We wanted to do something different in Lisdoonvarna this time, so while the Burren Storehouse was a great stop the other day, we wandered through the town to find something new. We passed a few pubs that looked fun, including the famous Matchmakers Bar. It would be fun to drop in here during the annual matchmaking festival. Who knows, maybe they could do something for us? A lovely Irish lass perhaps? Not likely on our last night here, and without the festival it becomes more of an Irish Dance performance bar. Not exactly the best match for us tonight (see what I did there?), but we did find a great spot actually right next door to the Burren Storehouse.
The Roadside Tavern is a famous pub in Lisdoonvarna. It has been around since the mid-1800s and is known for many things, among them being great food, great beer, and the Burren Tolkien Society (I must learn more of this!) But the Roadside Tavern is most famous for the quality of music that has passed through the pub over the years. Many great musicians – including one of our favorites Christy Moore – have played here, and even when there is not a famous artist performing, they still hold the traditional music to a high regard. If we wanted to finish our trip with great music, this is the place to be.

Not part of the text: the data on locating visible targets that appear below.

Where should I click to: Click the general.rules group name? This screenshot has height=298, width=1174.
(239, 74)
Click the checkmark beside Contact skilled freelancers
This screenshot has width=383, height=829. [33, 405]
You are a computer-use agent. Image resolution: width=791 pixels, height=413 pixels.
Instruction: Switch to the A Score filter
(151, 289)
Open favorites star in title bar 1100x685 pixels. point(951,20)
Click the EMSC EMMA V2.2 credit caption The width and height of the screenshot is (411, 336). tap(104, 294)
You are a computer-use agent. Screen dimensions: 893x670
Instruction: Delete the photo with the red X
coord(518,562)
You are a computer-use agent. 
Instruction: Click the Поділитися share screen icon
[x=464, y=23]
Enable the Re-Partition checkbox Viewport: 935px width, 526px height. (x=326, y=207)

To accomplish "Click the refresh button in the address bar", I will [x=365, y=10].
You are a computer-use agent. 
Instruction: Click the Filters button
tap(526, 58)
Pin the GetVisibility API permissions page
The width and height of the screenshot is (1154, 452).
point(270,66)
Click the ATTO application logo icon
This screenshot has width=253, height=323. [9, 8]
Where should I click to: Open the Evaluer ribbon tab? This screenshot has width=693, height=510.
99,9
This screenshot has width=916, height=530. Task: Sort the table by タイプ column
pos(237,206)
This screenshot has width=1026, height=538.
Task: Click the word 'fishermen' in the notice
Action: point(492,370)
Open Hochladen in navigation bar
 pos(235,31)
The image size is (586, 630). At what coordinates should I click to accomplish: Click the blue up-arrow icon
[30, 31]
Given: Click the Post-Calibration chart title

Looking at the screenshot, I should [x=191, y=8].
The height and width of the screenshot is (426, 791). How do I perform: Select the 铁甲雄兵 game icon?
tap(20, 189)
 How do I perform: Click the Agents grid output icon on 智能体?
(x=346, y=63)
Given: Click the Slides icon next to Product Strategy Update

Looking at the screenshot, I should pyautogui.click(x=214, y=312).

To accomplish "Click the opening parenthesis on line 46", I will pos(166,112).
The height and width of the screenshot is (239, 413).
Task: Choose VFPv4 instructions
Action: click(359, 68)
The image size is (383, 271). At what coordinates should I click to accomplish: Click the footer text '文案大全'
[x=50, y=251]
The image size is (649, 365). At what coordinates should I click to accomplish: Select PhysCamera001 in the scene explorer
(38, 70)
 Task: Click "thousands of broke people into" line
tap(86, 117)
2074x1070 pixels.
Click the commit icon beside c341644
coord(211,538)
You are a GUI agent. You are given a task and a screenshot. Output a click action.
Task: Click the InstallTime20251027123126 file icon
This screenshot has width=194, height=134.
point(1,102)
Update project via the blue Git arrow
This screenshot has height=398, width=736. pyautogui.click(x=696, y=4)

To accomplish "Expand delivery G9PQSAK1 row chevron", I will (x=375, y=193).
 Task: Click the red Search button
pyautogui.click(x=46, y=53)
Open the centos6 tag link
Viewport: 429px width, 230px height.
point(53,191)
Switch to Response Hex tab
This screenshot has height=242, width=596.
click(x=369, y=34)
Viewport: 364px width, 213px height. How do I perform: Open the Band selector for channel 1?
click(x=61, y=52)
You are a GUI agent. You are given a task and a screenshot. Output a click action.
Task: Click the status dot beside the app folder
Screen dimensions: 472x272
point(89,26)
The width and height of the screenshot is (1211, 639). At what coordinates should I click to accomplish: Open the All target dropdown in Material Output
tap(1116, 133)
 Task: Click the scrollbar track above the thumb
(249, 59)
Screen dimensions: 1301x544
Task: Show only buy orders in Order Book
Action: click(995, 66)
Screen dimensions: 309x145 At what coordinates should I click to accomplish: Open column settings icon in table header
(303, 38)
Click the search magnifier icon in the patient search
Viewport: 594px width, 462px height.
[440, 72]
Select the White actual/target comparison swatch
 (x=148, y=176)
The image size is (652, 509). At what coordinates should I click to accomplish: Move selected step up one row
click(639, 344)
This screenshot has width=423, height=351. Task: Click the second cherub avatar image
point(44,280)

We figured first we would try out some of the other things the pub has been making a name with. As a busker-style guitarist led the crowd in some traditional Irish singalongs, we grabbed a table in the back and poured over the menu. We had the amazing Burren Black stout that we first got at the Storehouse, and learned it is actually brewed on site. A few sips of this and I am reminded of the rant about craft brewing. I had the other day, and realized that the Burren Black is exactly what I wanted from an Irish craft brewery all along. We got a wonderful pot of mussels and a smoked salmon platter with Burren Smokehouse salmon.
Salmon and mussels caught from within a few miles of where we were sitting, with the salmon having been smoked and the beer been made within a few feet. That is a really special thing worth celebrating.
After dinner, we made our way more into the pub. At this point, the guy with the guitar had finished and the trad musicians started up their set. We lightened our beverage selection with a cider, kicked back at the table, and let the music flow through us as it tends to do.
As the musicians played it felt like they were telling us the story of our past week through their music. The amazing places we’ve seen, people we’ve met, experiences we’ve had... I could hear all of them in the flow of the melody. People will talk about Ireland and make the associations with Guinness or whiskey or the wind and rain or castles or the Blarney Stone or the sheep... but for me, the thing I associate most with Ireland will always be the music. When I close my eyes and allow myself to be transported back to the hills or the cottages or the seasides, it is always accompanied by the music.
We could have sat for hours more, but it was a bit of a drive in the dark back to the farm. As we left the Roadside Tavern, we could still hear the music faintly coming through the door as we made our way down the street. There couldn’t be a more fitting way to end our time in Ireland.